--- start RECORDS SUPPLIED ---

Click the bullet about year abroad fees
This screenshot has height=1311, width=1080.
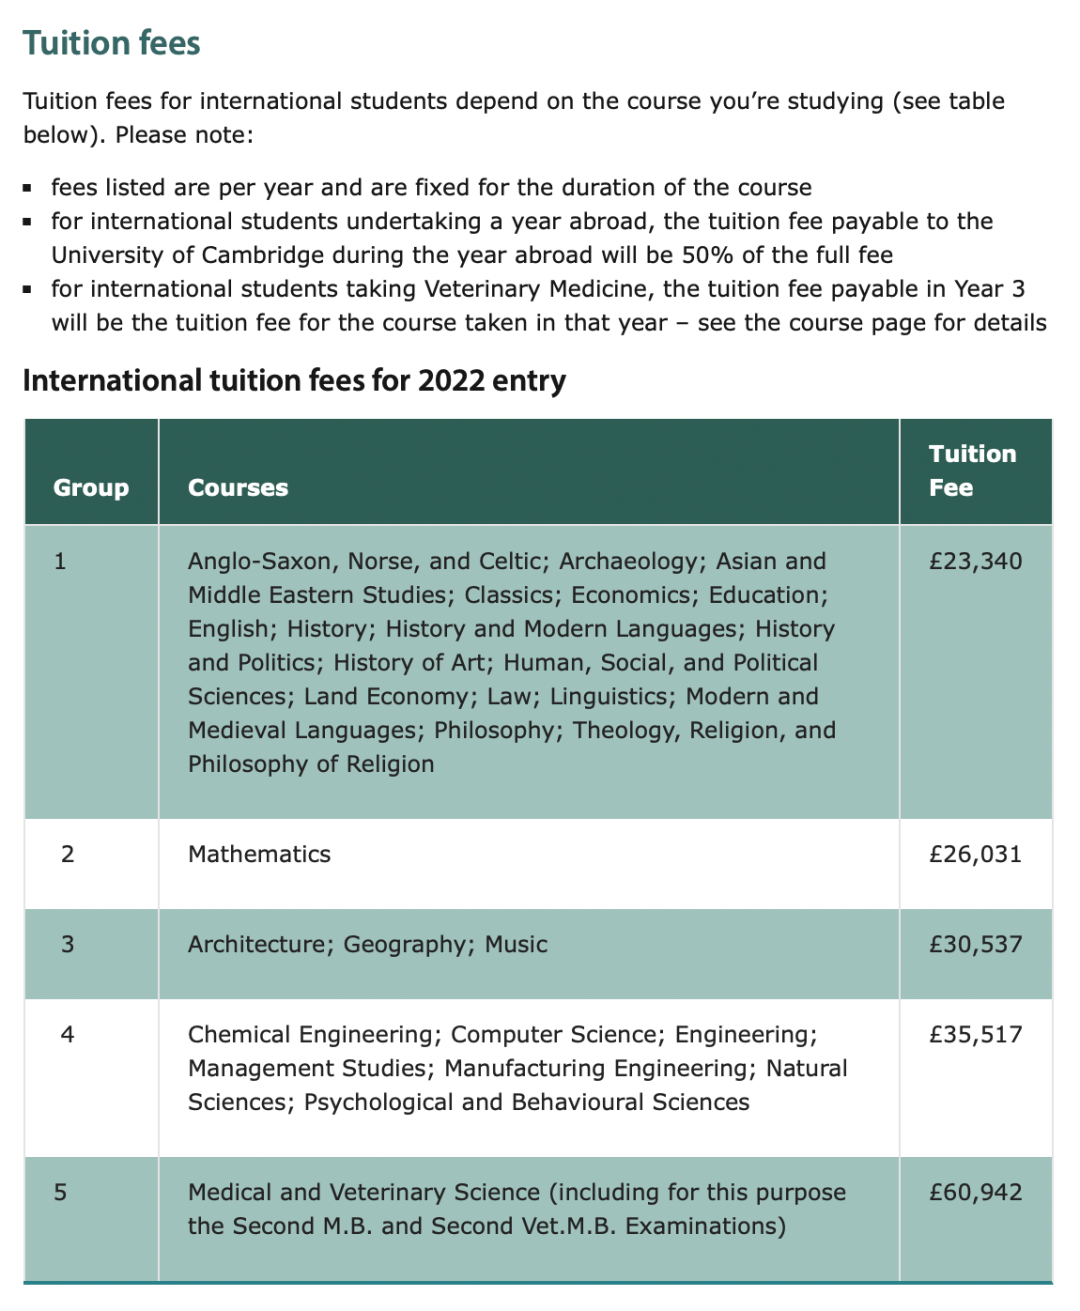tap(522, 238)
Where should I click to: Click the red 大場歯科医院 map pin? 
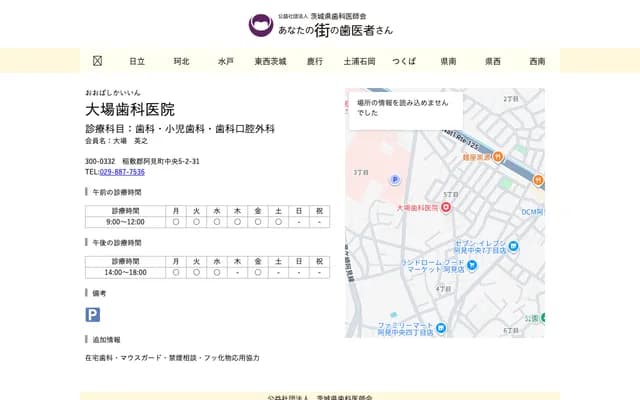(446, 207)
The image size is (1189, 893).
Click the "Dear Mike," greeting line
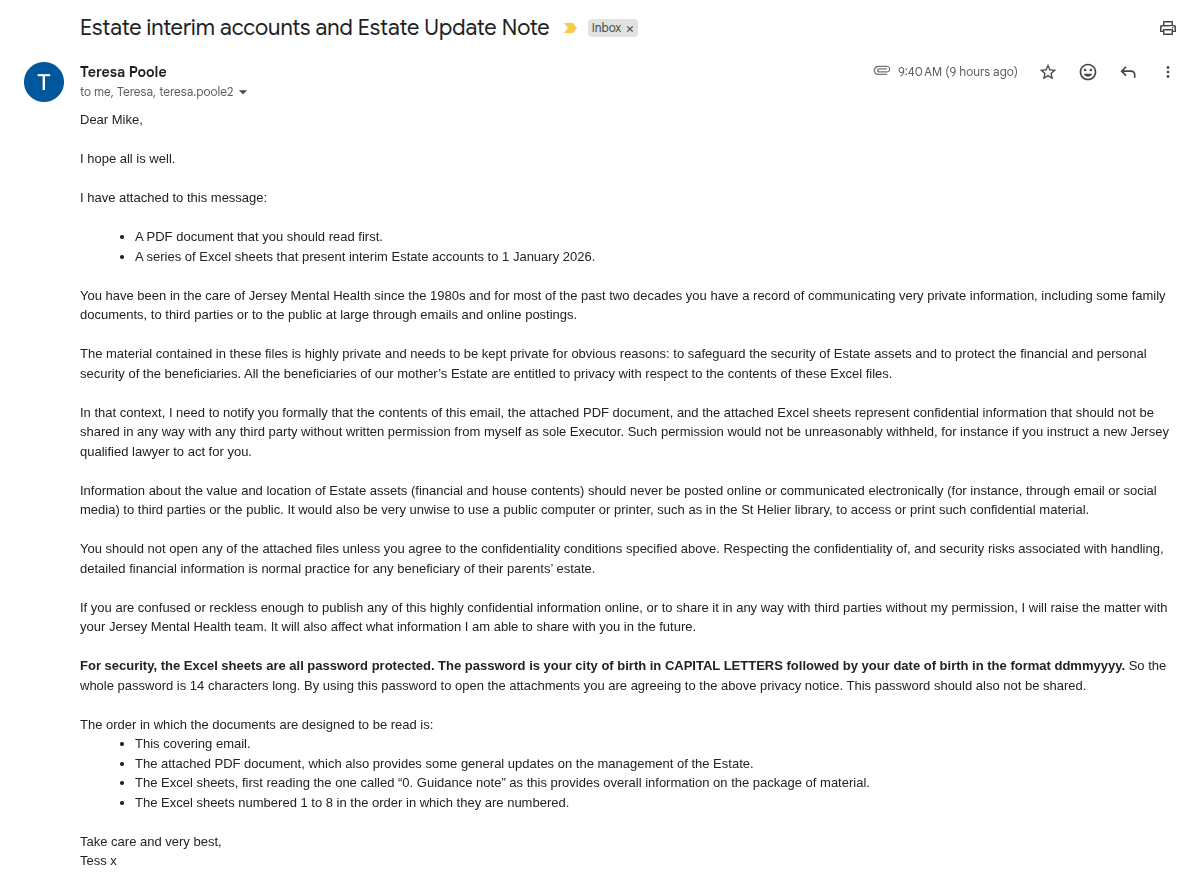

--- end RECORDS SUPPLIED ---

WHAT IS NEEDED ::
Lay out every line of the items above as a numbered list, skipping blank lines and leaving the pictures out.

SOLUTION FOR THIS PROBLEM ::
1. Click the bullet about year abroad fees
2. This screenshot has height=1311, width=1080.
3. tap(522, 238)
4. Where should I click to: Click the red 大場歯科医院 map pin? 
5. (446, 207)
6. The image size is (1189, 893).
7. Click the "Dear Mike," greeting line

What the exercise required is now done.